▶ [Task] Exact transcription of the records is required.

━━━━━━━━━━━━━━━━━━━━

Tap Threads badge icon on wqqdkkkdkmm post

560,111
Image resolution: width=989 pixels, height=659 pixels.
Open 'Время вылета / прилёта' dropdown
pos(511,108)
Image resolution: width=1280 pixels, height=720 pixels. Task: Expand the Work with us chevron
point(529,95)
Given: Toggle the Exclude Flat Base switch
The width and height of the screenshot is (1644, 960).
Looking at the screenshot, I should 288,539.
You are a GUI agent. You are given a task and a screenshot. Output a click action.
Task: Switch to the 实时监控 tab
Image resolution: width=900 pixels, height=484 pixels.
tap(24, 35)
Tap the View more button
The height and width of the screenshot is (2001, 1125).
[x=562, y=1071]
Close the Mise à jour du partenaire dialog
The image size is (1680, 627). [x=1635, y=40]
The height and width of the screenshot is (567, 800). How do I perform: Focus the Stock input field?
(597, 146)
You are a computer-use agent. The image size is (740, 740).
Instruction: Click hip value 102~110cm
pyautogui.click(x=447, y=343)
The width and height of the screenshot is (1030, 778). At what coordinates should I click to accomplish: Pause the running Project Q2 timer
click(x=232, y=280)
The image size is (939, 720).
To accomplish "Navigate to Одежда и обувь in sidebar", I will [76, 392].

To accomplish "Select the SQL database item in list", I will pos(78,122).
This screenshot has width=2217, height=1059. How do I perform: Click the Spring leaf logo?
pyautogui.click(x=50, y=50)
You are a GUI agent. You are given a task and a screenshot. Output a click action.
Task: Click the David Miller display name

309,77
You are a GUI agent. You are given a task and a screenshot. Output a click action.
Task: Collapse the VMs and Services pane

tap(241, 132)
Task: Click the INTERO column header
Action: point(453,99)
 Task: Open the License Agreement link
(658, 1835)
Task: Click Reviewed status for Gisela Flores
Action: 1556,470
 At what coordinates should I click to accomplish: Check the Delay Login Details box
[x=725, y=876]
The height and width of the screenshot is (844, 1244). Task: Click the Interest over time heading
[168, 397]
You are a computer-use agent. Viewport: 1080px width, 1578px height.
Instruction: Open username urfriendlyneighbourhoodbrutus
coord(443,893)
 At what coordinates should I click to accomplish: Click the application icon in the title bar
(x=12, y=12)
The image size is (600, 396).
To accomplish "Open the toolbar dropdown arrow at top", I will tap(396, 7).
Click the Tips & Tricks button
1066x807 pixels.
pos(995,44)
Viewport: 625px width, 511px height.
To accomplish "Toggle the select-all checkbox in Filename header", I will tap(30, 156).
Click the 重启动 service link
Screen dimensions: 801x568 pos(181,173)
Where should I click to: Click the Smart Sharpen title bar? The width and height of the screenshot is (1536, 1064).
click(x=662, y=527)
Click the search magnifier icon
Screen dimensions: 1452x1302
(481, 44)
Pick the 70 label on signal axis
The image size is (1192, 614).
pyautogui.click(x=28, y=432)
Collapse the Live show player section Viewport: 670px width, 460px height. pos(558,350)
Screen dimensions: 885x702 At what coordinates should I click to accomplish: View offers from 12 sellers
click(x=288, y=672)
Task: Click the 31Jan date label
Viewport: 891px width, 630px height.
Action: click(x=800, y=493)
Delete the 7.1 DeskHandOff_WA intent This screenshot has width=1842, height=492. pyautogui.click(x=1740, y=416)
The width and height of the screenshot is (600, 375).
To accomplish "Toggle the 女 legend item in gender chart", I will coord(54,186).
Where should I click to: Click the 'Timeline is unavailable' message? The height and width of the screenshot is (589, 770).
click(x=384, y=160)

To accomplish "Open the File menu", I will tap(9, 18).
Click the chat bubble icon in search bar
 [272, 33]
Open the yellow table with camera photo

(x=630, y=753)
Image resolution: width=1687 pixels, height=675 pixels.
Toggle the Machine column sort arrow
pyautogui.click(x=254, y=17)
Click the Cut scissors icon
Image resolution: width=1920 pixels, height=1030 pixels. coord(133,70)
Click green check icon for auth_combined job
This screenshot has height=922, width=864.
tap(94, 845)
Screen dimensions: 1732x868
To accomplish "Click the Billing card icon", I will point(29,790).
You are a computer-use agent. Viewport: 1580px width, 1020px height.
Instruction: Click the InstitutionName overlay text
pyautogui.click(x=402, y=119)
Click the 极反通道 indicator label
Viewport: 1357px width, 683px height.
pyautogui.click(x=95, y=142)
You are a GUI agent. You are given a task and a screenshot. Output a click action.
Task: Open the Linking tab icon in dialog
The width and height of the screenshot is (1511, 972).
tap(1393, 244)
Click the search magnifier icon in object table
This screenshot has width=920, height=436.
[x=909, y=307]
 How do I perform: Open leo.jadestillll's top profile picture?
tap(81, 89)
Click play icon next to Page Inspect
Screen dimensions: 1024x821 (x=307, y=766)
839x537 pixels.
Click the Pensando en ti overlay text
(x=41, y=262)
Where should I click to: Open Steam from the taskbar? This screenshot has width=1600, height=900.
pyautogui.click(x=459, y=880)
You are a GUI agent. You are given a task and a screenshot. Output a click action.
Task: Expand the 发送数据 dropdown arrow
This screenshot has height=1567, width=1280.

━━━━━━━━━━━━━━━━━━━━

▶ [Written reply]
Tap Threads badge icon on wqqdkkkdkmm post

560,111
Image resolution: width=989 pixels, height=659 pixels.
Open 'Время вылета / прилёта' dropdown
pos(511,108)
Image resolution: width=1280 pixels, height=720 pixels. Task: Expand the Work with us chevron
point(529,95)
Given: Toggle the Exclude Flat Base switch
The width and height of the screenshot is (1644, 960).
Looking at the screenshot, I should 288,539.
You are a GUI agent. You are given a task and a screenshot. Output a click action.
Task: Switch to the 实时监控 tab
Image resolution: width=900 pixels, height=484 pixels.
tap(24, 35)
Tap the View more button
The height and width of the screenshot is (2001, 1125).
[x=562, y=1071]
Close the Mise à jour du partenaire dialog
The image size is (1680, 627). [x=1635, y=40]
The height and width of the screenshot is (567, 800). How do I perform: Focus the Stock input field?
(597, 146)
You are a computer-use agent. The image size is (740, 740).
Instruction: Click hip value 102~110cm
pyautogui.click(x=447, y=343)
The width and height of the screenshot is (1030, 778). At what coordinates should I click to accomplish: Pause the running Project Q2 timer
click(x=232, y=280)
The image size is (939, 720).
To accomplish "Navigate to Одежда и обувь in sidebar", I will [76, 392].

To accomplish "Select the SQL database item in list", I will pos(78,122).
This screenshot has width=2217, height=1059. How do I perform: Click the Spring leaf logo?
pyautogui.click(x=50, y=50)
You are a GUI agent. You are given a task and a screenshot. Output a click action.
Task: Click the David Miller display name

309,77
You are a GUI agent. You are given a task and a screenshot. Output a click action.
Task: Collapse the VMs and Services pane

tap(241, 132)
Task: Click the INTERO column header
Action: point(453,99)
 Task: Open the License Agreement link
(658, 1835)
Task: Click Reviewed status for Gisela Flores
Action: 1556,470
 At what coordinates should I click to accomplish: Check the Delay Login Details box
[x=725, y=876]
The height and width of the screenshot is (844, 1244). Task: Click the Interest over time heading
[168, 397]
You are a computer-use agent. Viewport: 1080px width, 1578px height.
Instruction: Open username urfriendlyneighbourhoodbrutus
coord(443,893)
 At what coordinates should I click to accomplish: Click the application icon in the title bar
(x=12, y=12)
The image size is (600, 396).
To accomplish "Open the toolbar dropdown arrow at top", I will tap(396, 7).
Click the Tips & Tricks button
1066x807 pixels.
pos(995,44)
Viewport: 625px width, 511px height.
To accomplish "Toggle the select-all checkbox in Filename header", I will tap(30, 156).
Click the 重启动 service link
Screen dimensions: 801x568 pos(181,173)
Where should I click to: Click the Smart Sharpen title bar? The width and height of the screenshot is (1536, 1064).
click(x=662, y=527)
Click the search magnifier icon
Screen dimensions: 1452x1302
(481, 44)
Pick the 70 label on signal axis
The image size is (1192, 614).
pyautogui.click(x=28, y=432)
Collapse the Live show player section Viewport: 670px width, 460px height. pos(558,350)
Screen dimensions: 885x702 At what coordinates should I click to accomplish: View offers from 12 sellers
click(x=288, y=672)
Task: Click the 31Jan date label
Viewport: 891px width, 630px height.
Action: click(x=800, y=493)
Delete the 7.1 DeskHandOff_WA intent This screenshot has width=1842, height=492. pyautogui.click(x=1740, y=416)
The width and height of the screenshot is (600, 375).
To accomplish "Toggle the 女 legend item in gender chart", I will coord(54,186).
Where should I click to: Click the 'Timeline is unavailable' message? The height and width of the screenshot is (589, 770).
click(x=384, y=160)

To accomplish "Open the File menu", I will tap(9, 18).
Click the chat bubble icon in search bar
 [272, 33]
Open the yellow table with camera photo

(x=630, y=753)
Image resolution: width=1687 pixels, height=675 pixels.
Toggle the Machine column sort arrow
pyautogui.click(x=254, y=17)
Click the Cut scissors icon
Image resolution: width=1920 pixels, height=1030 pixels. coord(133,70)
Click green check icon for auth_combined job
This screenshot has height=922, width=864.
tap(94, 845)
Screen dimensions: 1732x868
To accomplish "Click the Billing card icon", I will point(29,790).
You are a computer-use agent. Viewport: 1580px width, 1020px height.
Instruction: Click the InstitutionName overlay text
pyautogui.click(x=402, y=119)
Click the 极反通道 indicator label
Viewport: 1357px width, 683px height.
pyautogui.click(x=95, y=142)
You are a GUI agent. You are given a task and a screenshot. Output a click action.
Task: Open the Linking tab icon in dialog
The width and height of the screenshot is (1511, 972).
tap(1393, 244)
Click the search magnifier icon in object table
This screenshot has width=920, height=436.
[x=909, y=307]
 How do I perform: Open leo.jadestillll's top profile picture?
tap(81, 89)
Click play icon next to Page Inspect
Screen dimensions: 1024x821 (x=307, y=766)
839x537 pixels.
Click the Pensando en ti overlay text
(x=41, y=262)
Where should I click to: Open Steam from the taskbar? This screenshot has width=1600, height=900.
pyautogui.click(x=459, y=880)
You are a GUI agent. You are given a task and a screenshot. Output a click action.
Task: Expand the 发送数据 dropdown arrow
This screenshot has height=1567, width=1280.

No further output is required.